In 2019, the UCCA Center for Contemporary Art in Beijing cancelled a show of her work after Chinese authorities refused to issue required import permits. No official reason was given for the decision, though in an interview with the New York Times, Liu said the censorship board was particularly concerned with nine works, including a self-portrait featuring the artist as a young woman with a rifle slung over her shoulder and another work that depicted a group of schoolgirls in uniforms wearing gas masks that was based on a photograph of an air raid during Word War II.

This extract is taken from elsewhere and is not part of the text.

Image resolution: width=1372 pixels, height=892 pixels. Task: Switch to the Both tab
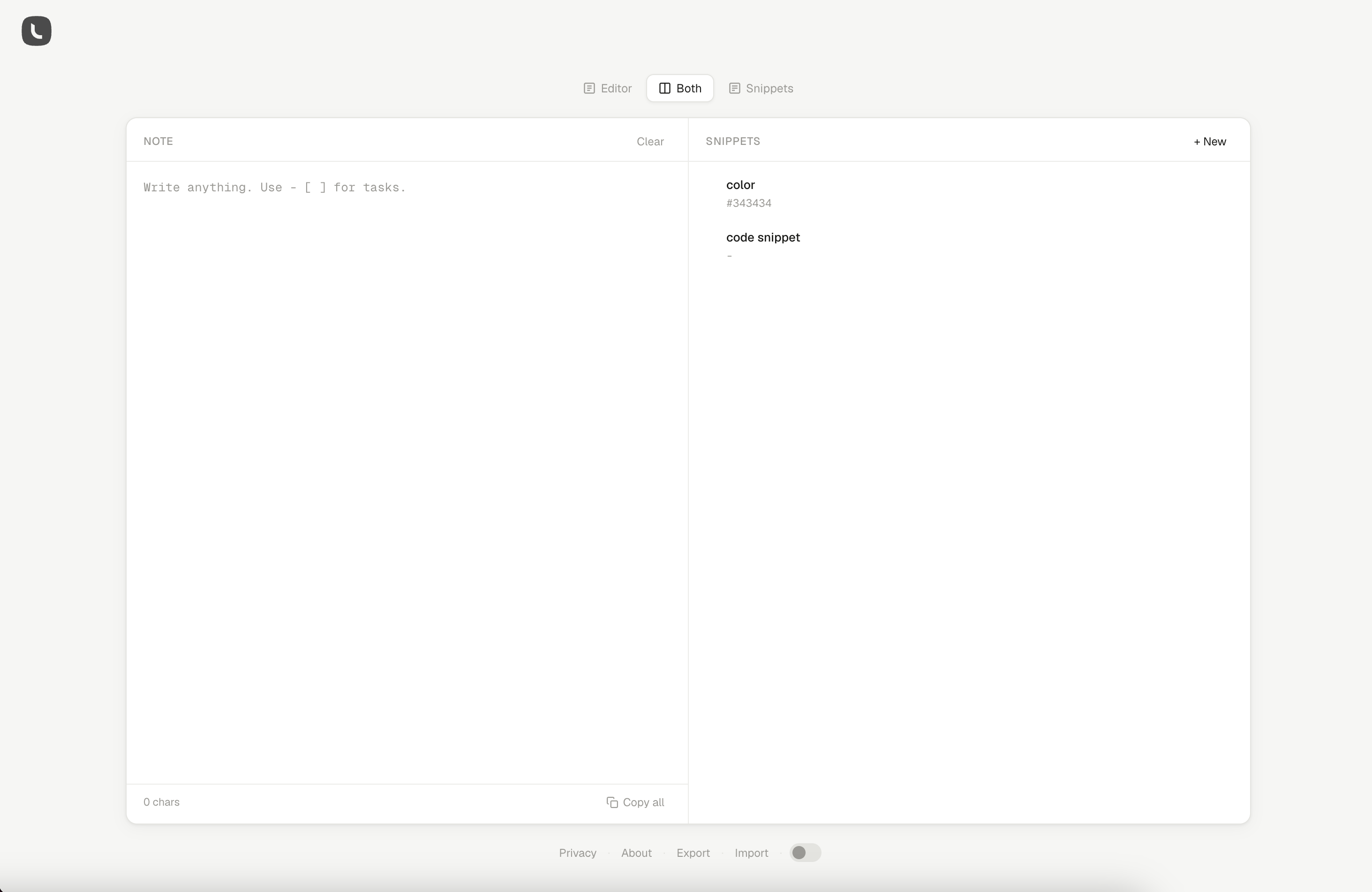pos(679,88)
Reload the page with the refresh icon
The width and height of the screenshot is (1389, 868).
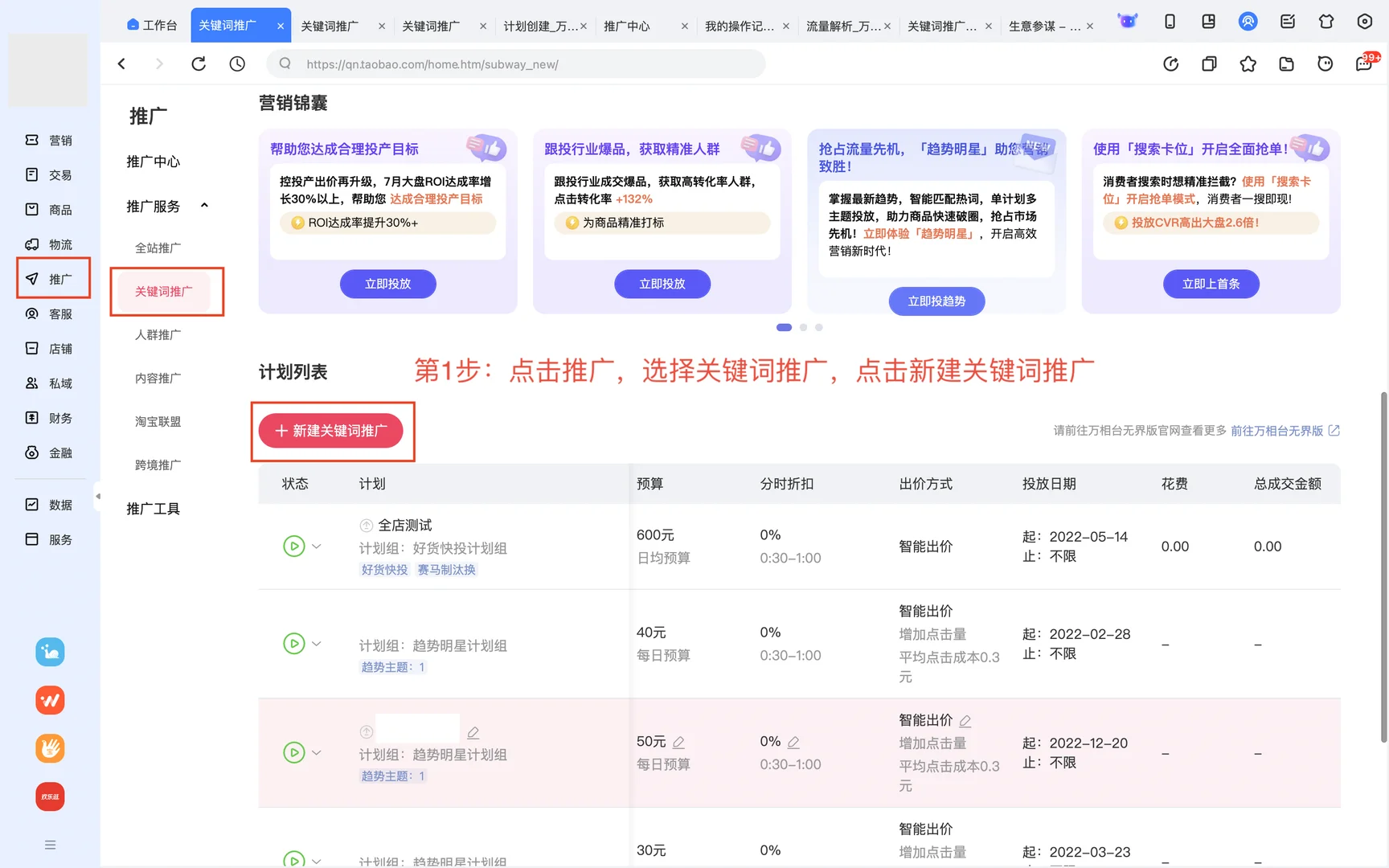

The exhibition would have also included a series of paintings based on Dorothea Lange’s Depression-era photography, including Lange’s famous Migrant Mother (1936). Lange’s black-and-white images were recreated by Liu in a palette of washed gray and yellow contrasted by bright streaks of orange and blue.
“Of course my work has political dimensions, but my focus is really the human faces, the human struggle, the epic journey,” Liu said at the time, adding, “I sincerely feel like all I’m doing is enshrining the anonymous working class who never had a voice.”
The first major retrospective of her work on the East Coast, “Hung Liu: Portraits of Promised Lands,” will open later this month at the National Portrait Gallery in Washington, D.C. In a statement, NPG director Kim Sajet said Liu’s “extraordinary artistic vision reminds us that even in the midst of despair, there is hope, and when people help each other, there is joy. She believed in the power of art—and portraiture—to change the world.”
Sajet added that during a recent studio visit with Liu, the artist “communicated her belief in the exhibition’s potential to convey her hopes for the future—a future based on a foundation of empathy for others.”